Here is my utility method. Its goal is to read a Stream, and return its content as a string, regardless of how the data is encoded:
public static string GetStringAutoDetectEncoding(Stream data, out Encoding actualEncoding)
{
// 1. Is there a Bye Order Mask ?
var candidateEncoding = DetectEncodingWithByteOrderMask(data);
// 2a. No BOM, the data is either UTF8 no BOM or ANSI
if (candidateEncoding == Encoding.Default)
{
var utf8NoBomEncoding = Encoding.GetEncoding("utf-8",new EncoderExceptionFallback(), new DecoderExceptionFallback());
var positionBackup = data.Position;
var sr = new StreamReader(data, utf8NoBomEncoding);
try
{
// 3. Try as UTF8 With no BOM
var result = sr.ReadToEnd(); // will throw error if not UTF8
actualEncoding = utf8NoBomEncoding; // Probably an UTF8 no bom string
return result;
}
catch (DecoderFallbackException)
{
// 4. Rewind the stream and fallback to ASNI
data.Position = positionBackup;
var srFallback = new StreamReader(data, candidateEncoding);
actualEncoding = candidateEncoding;
return srFallback.ReadToEnd(); ;
}
}
// 2b. There is a BOM. Use the detected encoding
else
{
var sr = new StreamReader(data, candidateEncoding);
actualEncoding = candidateEncoding;
return sr.ReadToEnd(); ;
}
}
Then, I can have some methods in the like this:
void Foo(){
using(var stream = File.OpenRead(#"c:\somefile")) {
Encoding detected;
var fileContent = MyUtilityClass.GetStringAutoDetectEncoding(stream, detected);
Console.WriteLine("Detected encoding: {0}", encoding);
Console.WriteLine("File content: {0}", fileContent);
}
}
You could invert control using a closure. That is, create a method like so:
// This method will open the stream, execute the streamClosure, and then close the stream.
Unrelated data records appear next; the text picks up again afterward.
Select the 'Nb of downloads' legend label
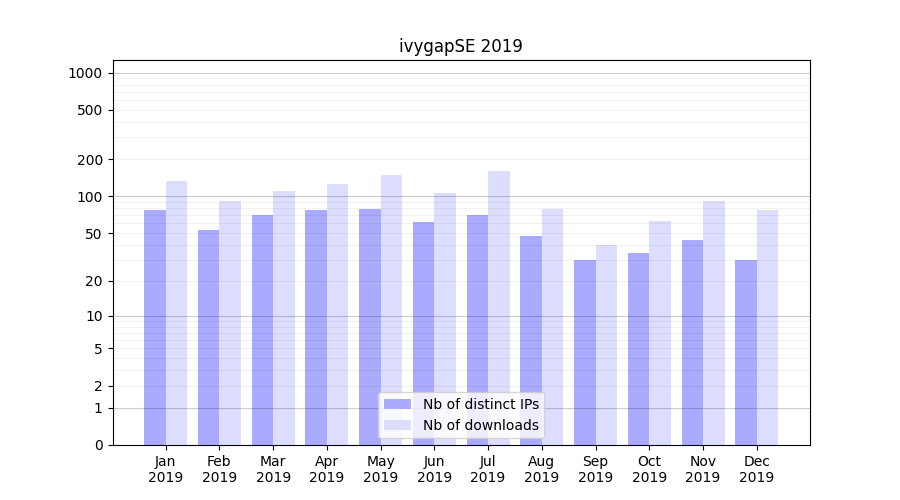The height and width of the screenshot is (500, 900). 480,425
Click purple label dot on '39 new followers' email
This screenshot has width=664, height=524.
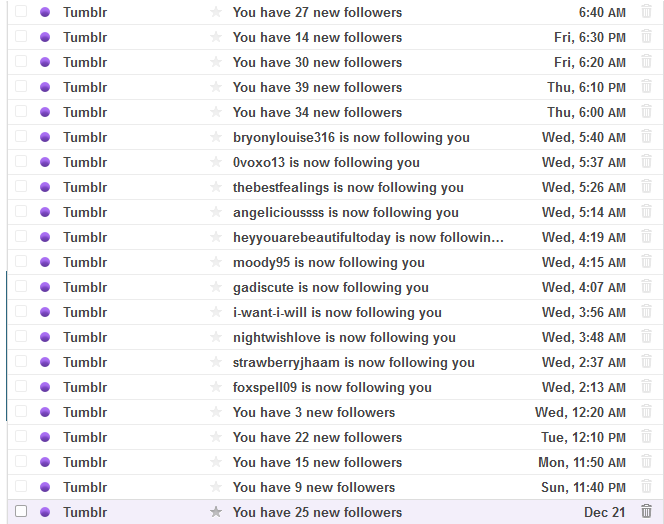[x=44, y=87]
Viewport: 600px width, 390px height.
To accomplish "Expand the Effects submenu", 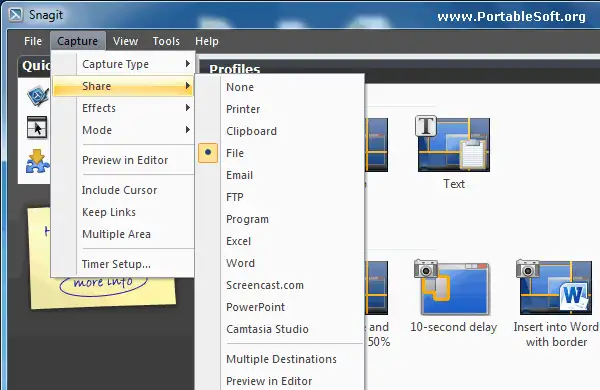I will (x=123, y=108).
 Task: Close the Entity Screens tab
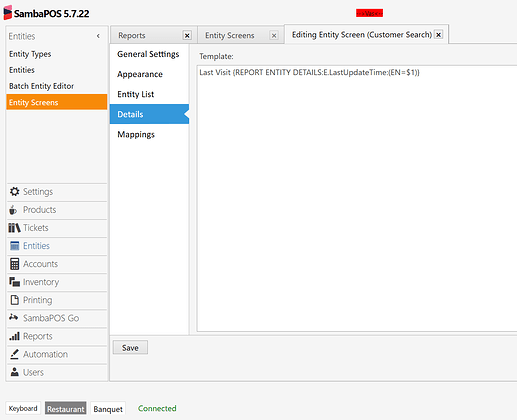274,35
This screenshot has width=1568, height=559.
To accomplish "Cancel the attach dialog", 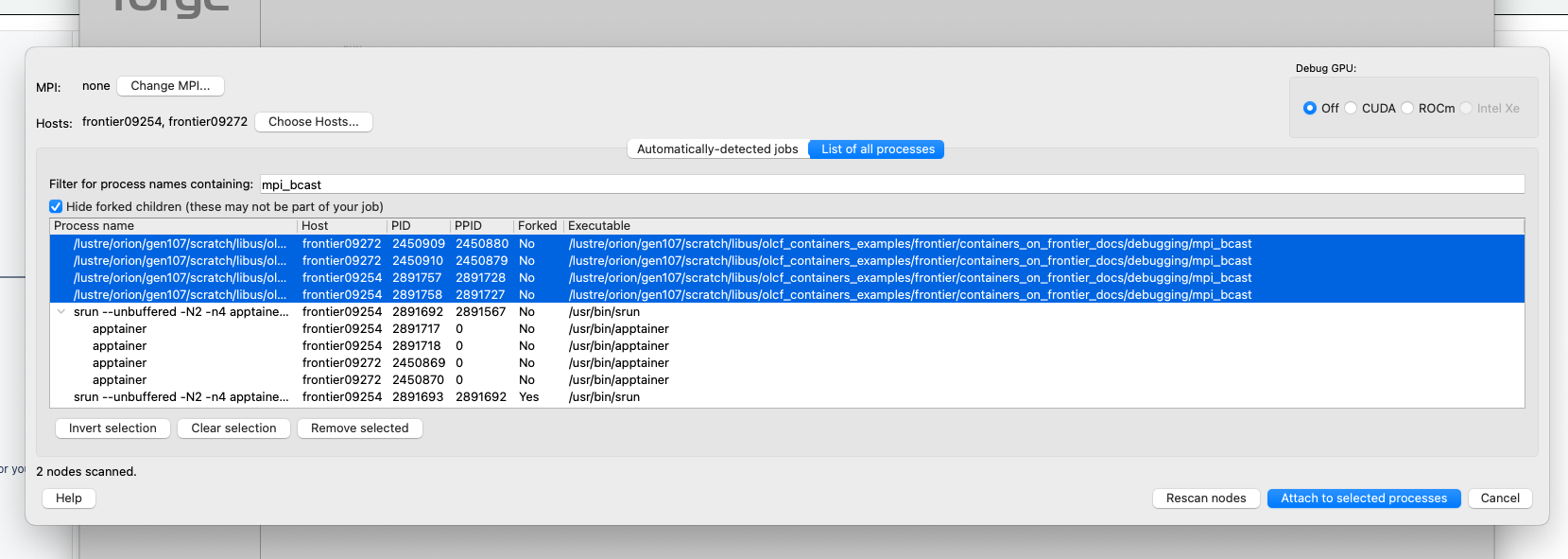I will pos(1499,498).
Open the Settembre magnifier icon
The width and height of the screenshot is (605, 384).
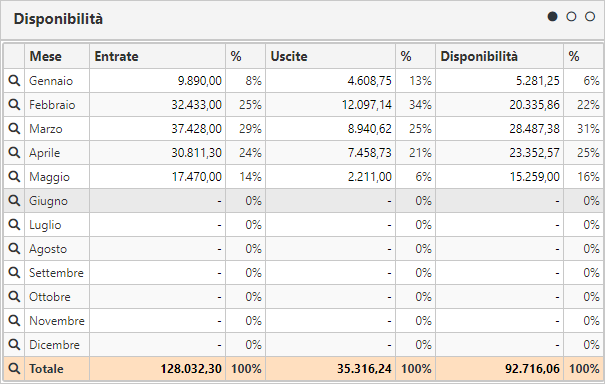coord(14,273)
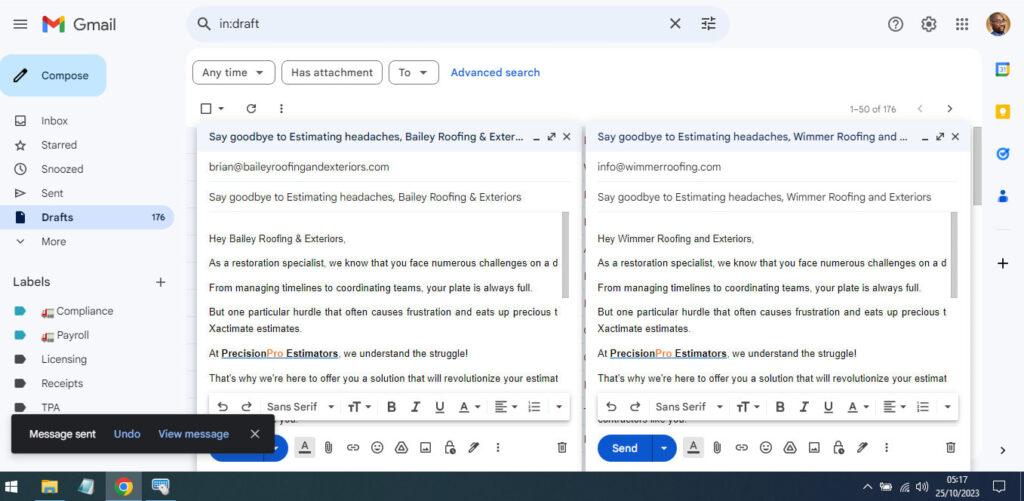Toggle italic in the Wimmer Roofing draft
Image resolution: width=1024 pixels, height=501 pixels.
[803, 407]
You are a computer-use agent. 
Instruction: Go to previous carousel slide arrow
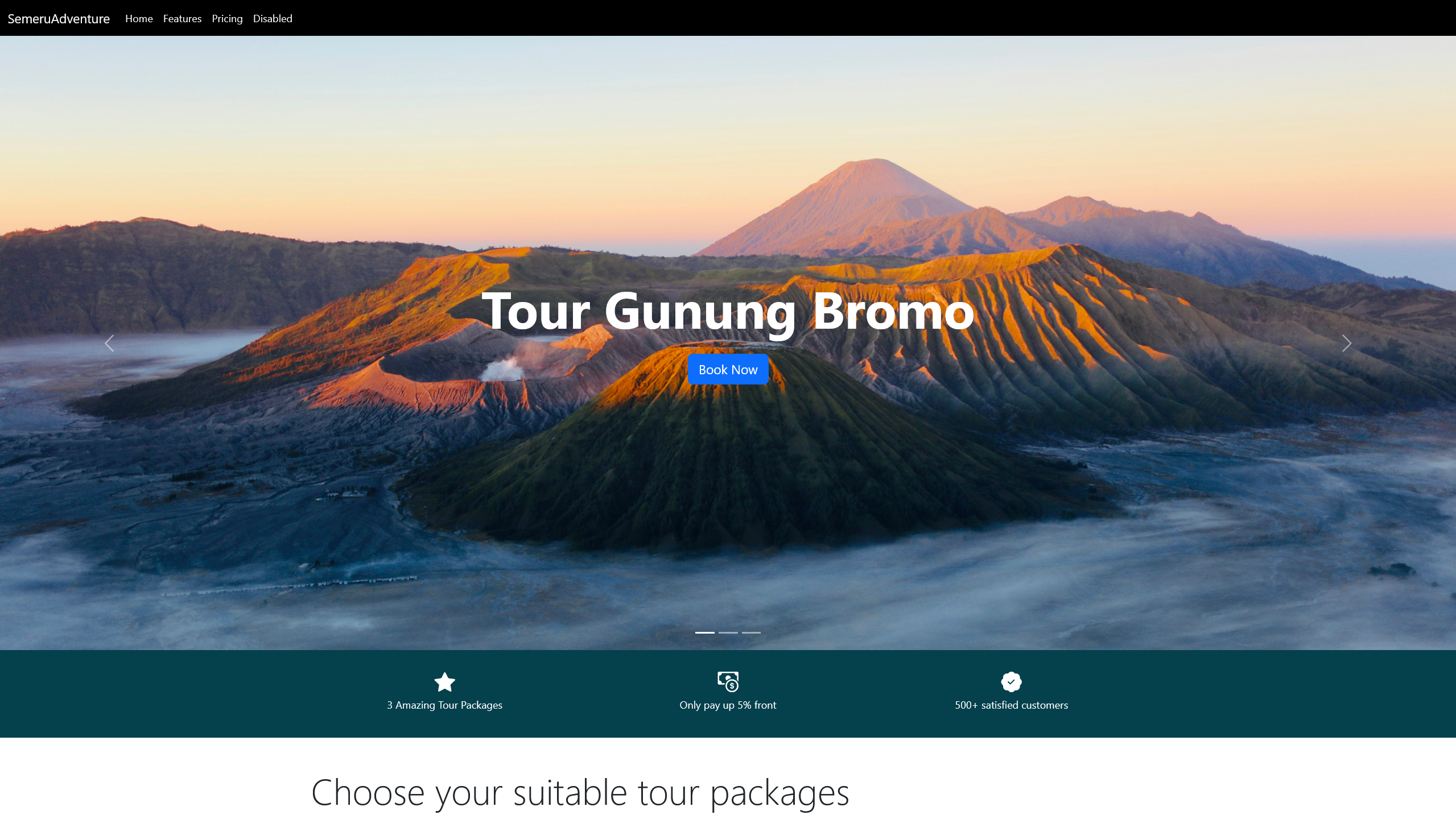pyautogui.click(x=109, y=343)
public static String StreamWork(Func<Stream, String> streamClosure) {
// Set up the stream here.
using (Stream stream = new MemoryStream()) { // Pretend the MemoryStream is your actual stream.
// Execute the closure. Return it's results.
return streamClosure(stream);
}
}
which is responsible for opening / closing the stream within the method.
Then you simply wrap up all the code that needs the stream into a Func<Stream, String> closure, and pass it in. The StreamWork method will open the stream, execute your code, then close the stream.
public static void Main()
{
// Wrap all of the work that needs to be done in a closure.
// This represents all the work that needs to be done while the stream is open.
Func<Stream, String> streamClosure = delegate(Stream stream) {
using (StreamReader streamReader = new StreamReader(stream)) {
return streamReader.ReadToEnd();
}
};
// Call StreamWork. This method handles creating/closing the stream.
String result = StreamWork(streamClosure);
Console.WriteLine(result);
Console.ReadLine();
}
UPDATE
Of course, this method of inversion is a matter of preference as mentioned in the comments below. The key point is to ensure that the stream is closed rather than allowing it to float around until the GC cleans it up (since the whole point of having stuff implement IDisposable is to avoid that sort of situation to begin with). Since this is a library function that accepts a Stream as input, the assumption is that the method-consumer will be creating the stream, and therefore as you point out, has the responsibility of ultimately closing the stream as well. But for sensitive resources where you are concerned about ensuring clean up occurs absolutely, inversion is sometimes a useful technique.
StreamReader close/dispose their underlying streams only when you call Dispose on them. They don't dispose of the stream if the reader/writer is just garbage collected.